Les rébellions à Ayacucho, Puno et Cusco sont la réponse des classes opprimées et des nations historiquement assujetties. Elles ne protestent pas seulement contre un gouvernement, mais contre un État qui les a niées pendant 200 ans. Le slogan « Dina Asesina » (Dina la meurtrière) résume l’expérience d’un pouvoir de classe qui répond par des balles à leurs revendications. Il s’agit d’une lutte anticoloniale et de classe fusionnées, où l’élément communautaire et la défense du territoire contre l’exploitation minière sont centraux. Consolidant cet accord et afin de protéger leurs intérêts, les fractions bourgeoises et mafieuses destituent Boluarte et imposent une nouvelle marionnette disposée à maintenir la volonté des élites.
Deux voies vers la crise
L’Équateur et le Pérou montrent deux voies vers une même crise structurelle. Le trafic de drogue diversifie ses voies pour nourrir le capitalisme, avec l’injection de capitaux illégaux, et l’empire réorganise sa force militaire pour avancer sur Notre Amérique, avec ses doctrines suprémacistes et la thérapie de choc imposée par Trump.

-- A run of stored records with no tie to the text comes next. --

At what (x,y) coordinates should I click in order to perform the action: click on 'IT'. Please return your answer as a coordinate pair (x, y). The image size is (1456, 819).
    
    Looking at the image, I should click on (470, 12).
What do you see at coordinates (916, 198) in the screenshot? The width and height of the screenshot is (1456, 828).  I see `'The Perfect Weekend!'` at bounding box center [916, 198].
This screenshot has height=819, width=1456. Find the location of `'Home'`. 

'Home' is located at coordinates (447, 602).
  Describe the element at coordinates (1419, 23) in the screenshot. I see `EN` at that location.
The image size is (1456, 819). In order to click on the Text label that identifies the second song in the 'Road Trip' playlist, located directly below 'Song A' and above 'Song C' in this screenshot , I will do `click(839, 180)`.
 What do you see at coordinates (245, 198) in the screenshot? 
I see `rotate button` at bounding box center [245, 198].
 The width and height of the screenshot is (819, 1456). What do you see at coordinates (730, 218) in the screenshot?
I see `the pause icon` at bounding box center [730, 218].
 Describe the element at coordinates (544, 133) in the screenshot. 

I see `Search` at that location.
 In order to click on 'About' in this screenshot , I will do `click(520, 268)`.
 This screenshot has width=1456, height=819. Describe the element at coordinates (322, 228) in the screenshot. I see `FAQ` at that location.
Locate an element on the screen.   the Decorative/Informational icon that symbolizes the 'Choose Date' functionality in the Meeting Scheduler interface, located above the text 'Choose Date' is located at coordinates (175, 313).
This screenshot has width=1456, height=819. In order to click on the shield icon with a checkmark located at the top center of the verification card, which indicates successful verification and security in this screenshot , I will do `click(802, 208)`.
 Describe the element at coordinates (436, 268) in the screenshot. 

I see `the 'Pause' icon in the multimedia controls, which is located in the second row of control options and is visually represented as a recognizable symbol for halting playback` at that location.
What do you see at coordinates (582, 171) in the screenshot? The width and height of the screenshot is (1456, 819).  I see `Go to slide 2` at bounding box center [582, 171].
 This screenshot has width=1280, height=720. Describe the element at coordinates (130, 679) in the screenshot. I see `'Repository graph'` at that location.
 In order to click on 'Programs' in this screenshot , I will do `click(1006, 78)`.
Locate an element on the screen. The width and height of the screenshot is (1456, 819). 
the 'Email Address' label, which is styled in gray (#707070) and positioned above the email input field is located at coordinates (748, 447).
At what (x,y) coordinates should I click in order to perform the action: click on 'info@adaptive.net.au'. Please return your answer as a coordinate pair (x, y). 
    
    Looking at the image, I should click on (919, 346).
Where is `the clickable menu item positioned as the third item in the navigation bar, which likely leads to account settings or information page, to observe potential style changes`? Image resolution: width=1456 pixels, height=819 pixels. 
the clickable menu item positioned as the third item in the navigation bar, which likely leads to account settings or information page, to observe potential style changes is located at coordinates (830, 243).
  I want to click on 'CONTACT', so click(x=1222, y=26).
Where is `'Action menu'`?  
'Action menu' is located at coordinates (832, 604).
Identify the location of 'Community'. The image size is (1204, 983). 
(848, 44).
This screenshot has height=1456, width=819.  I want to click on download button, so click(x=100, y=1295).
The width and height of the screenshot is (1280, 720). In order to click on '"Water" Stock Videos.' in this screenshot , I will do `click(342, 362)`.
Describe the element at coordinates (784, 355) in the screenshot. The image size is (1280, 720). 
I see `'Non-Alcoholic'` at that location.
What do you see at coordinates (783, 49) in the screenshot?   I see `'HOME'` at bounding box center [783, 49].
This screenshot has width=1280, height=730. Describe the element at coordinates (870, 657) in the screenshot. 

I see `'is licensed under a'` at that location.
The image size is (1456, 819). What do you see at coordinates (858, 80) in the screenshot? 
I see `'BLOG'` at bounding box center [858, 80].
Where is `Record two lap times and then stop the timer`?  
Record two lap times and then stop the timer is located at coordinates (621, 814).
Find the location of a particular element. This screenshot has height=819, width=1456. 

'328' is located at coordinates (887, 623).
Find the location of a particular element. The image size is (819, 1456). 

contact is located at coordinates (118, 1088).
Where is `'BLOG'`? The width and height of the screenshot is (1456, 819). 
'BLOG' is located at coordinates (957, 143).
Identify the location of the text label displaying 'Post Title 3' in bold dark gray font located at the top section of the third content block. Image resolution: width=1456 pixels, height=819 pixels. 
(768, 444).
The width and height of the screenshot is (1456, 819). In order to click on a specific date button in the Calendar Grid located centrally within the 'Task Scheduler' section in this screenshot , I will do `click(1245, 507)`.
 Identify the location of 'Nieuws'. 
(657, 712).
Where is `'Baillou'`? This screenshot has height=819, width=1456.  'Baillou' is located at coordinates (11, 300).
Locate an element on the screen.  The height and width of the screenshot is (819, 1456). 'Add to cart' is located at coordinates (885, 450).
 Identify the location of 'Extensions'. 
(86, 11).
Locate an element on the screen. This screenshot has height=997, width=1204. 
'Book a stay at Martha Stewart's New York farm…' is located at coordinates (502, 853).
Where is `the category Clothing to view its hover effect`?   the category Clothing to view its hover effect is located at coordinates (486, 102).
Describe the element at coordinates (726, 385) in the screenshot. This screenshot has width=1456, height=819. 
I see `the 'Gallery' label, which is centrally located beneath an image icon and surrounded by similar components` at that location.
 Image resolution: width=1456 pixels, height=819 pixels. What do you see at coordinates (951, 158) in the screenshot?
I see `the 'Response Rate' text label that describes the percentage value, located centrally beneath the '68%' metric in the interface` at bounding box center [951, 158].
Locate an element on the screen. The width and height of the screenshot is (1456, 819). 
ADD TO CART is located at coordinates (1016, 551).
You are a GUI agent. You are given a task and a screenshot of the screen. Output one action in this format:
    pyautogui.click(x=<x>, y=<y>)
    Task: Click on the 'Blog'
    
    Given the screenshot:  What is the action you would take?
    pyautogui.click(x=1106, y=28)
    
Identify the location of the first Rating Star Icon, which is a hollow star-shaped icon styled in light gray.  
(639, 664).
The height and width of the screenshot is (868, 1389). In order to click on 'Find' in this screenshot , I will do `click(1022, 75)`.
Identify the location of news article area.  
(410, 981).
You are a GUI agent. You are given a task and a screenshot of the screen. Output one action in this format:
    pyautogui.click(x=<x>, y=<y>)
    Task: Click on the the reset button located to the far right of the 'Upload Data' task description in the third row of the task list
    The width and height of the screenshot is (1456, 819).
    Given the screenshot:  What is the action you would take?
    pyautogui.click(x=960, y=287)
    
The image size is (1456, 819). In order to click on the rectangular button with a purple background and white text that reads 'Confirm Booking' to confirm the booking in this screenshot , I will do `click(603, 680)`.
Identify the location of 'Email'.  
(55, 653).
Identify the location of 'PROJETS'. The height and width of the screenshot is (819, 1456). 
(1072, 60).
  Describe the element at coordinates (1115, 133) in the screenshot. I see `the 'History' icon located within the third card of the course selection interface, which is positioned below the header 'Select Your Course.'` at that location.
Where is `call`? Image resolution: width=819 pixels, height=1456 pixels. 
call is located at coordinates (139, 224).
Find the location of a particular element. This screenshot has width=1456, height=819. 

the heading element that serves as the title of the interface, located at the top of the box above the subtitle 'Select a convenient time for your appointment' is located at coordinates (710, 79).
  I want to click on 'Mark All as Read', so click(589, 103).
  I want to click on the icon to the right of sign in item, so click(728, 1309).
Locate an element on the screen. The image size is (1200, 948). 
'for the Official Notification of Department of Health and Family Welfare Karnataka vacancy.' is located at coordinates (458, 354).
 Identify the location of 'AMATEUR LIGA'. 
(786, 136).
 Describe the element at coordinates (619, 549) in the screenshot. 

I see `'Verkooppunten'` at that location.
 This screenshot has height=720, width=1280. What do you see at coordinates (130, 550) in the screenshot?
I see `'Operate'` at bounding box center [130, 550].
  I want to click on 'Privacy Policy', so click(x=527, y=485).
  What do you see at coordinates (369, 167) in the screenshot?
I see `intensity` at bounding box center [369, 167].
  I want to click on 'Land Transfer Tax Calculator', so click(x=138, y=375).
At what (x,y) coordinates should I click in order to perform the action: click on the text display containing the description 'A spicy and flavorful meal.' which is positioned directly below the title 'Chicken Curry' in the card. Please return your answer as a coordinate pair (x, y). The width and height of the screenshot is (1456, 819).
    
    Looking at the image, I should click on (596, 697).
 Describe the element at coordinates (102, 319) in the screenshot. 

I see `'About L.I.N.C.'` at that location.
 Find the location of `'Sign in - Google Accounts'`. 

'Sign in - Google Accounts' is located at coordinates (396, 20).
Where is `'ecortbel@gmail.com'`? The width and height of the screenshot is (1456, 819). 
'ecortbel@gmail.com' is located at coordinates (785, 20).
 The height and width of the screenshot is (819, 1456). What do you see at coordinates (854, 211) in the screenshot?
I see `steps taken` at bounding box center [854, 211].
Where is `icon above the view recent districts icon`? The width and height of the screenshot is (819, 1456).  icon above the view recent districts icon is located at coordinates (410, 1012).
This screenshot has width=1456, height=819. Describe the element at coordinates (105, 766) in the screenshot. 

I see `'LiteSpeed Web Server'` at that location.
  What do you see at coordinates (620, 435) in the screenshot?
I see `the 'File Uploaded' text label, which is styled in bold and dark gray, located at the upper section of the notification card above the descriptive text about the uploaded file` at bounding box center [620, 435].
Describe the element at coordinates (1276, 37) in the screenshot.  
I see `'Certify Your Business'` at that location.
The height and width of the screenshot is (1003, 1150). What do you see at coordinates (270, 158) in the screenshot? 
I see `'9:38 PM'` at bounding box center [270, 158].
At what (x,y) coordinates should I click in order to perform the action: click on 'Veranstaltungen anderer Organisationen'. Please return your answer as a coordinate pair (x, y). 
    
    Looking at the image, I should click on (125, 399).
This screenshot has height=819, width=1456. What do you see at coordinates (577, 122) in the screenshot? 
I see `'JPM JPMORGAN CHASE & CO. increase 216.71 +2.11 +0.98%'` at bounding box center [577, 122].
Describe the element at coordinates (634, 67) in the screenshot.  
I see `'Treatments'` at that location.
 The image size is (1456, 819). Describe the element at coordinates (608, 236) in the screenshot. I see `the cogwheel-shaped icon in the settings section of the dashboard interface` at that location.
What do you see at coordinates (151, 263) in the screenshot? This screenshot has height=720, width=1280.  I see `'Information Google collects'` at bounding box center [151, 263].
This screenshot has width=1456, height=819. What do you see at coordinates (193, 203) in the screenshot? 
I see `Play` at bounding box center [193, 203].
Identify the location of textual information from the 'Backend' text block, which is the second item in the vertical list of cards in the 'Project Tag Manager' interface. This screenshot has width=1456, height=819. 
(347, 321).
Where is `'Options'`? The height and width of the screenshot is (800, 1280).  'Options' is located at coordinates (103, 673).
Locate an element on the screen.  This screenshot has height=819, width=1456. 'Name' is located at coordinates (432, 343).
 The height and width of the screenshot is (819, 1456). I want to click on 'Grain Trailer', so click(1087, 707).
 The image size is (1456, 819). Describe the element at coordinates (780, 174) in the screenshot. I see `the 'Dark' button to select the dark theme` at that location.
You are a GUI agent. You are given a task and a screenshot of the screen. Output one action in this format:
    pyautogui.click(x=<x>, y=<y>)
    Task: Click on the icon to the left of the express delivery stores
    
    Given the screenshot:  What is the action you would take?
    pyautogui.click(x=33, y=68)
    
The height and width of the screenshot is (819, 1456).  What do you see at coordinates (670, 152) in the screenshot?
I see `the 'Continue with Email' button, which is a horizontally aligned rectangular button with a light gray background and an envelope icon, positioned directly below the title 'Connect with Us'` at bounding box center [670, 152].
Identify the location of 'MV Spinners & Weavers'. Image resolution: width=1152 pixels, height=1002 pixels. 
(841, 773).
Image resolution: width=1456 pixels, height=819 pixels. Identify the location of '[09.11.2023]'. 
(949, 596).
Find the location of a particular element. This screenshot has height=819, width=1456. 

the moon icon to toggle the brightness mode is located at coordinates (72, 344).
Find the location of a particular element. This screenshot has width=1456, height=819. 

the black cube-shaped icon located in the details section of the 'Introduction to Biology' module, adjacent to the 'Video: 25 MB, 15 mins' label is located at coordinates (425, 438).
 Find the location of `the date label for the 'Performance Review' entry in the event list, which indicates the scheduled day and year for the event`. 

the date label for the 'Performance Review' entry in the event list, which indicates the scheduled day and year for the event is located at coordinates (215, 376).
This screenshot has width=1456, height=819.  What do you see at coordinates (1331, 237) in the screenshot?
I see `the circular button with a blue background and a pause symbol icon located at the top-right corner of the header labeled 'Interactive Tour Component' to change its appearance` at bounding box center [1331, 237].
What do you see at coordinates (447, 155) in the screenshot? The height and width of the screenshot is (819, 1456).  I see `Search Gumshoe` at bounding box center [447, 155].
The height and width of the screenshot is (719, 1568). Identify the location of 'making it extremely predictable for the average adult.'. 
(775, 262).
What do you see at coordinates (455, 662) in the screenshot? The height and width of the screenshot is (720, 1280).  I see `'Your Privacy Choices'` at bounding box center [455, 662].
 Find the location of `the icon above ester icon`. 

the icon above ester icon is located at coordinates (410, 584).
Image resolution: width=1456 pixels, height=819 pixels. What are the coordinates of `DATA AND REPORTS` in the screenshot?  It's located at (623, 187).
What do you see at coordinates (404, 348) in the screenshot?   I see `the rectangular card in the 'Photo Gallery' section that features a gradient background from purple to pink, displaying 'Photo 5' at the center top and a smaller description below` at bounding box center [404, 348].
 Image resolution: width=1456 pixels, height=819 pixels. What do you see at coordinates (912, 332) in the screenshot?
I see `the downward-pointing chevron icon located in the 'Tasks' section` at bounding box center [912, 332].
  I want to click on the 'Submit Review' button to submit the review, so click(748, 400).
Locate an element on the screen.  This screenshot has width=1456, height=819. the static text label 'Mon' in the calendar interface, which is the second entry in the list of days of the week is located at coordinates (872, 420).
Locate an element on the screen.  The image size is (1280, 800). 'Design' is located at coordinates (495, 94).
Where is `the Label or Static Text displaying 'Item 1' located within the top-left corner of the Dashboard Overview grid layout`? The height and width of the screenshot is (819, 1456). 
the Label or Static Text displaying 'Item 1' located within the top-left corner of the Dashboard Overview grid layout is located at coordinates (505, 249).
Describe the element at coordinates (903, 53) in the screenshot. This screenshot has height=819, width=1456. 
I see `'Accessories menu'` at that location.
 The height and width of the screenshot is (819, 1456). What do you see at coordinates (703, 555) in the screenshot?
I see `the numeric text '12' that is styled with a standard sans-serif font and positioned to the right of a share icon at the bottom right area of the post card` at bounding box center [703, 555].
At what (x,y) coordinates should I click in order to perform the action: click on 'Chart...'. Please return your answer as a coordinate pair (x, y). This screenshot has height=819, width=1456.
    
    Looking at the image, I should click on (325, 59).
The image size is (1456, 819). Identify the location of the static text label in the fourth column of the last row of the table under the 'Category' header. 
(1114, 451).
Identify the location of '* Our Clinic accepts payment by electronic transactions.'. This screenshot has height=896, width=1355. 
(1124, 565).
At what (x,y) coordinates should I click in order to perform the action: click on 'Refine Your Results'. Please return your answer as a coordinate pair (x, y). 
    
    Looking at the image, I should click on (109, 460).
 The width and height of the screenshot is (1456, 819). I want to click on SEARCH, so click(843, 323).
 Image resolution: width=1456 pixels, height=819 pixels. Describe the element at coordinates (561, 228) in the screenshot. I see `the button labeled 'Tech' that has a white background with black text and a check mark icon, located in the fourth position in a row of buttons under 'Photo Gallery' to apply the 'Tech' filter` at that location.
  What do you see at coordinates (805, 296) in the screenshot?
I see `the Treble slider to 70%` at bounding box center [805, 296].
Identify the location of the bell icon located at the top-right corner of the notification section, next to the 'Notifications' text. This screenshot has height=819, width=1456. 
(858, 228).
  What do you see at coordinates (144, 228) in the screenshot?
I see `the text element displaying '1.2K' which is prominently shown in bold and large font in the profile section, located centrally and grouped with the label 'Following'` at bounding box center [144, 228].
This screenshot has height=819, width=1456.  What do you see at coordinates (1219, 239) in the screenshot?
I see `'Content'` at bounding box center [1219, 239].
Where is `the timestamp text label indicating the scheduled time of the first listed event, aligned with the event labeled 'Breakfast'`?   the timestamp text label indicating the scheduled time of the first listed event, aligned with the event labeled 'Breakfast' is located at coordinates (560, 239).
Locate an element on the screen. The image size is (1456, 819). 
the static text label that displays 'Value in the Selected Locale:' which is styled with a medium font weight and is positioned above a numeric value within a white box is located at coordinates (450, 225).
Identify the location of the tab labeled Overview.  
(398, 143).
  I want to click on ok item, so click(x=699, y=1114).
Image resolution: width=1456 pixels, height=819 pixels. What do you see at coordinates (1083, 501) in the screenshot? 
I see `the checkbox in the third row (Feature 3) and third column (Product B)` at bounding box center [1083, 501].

En Équateur, un mouvement populaire fort mais incapable d’assumer le pouvoir dont il dispose voit l’État se fracturer sous la pression du capital criminel et de la résistance sociale. Au Pérou, une guerre interbourgeoise pour le butin de l’État ouvre la voie à de profondes révoltes territoriales qui remettent en question toute la légalité imposée. Ces deux cas montrent que la lutte des classes n’a pas disparu. Le peuple indigène réagit avec force contre l’État extractiviste, les jeunes marginaux recrutés par le trafic de drogue contre un système qui ne leur offre aucun avenir, et la bourgeoisie fragmentée dans une lutte cannibale pour la plus-value. La tempête andine annonce que la prochaine bataille décisive dans la région portera sur la nature même de l’État, sur celui qui détient le monopole de la violence et de la légitimité, et contre l’impérialisme qui contrôle ces gouvernements, par le biais d’une domination économique, politique et idéologique.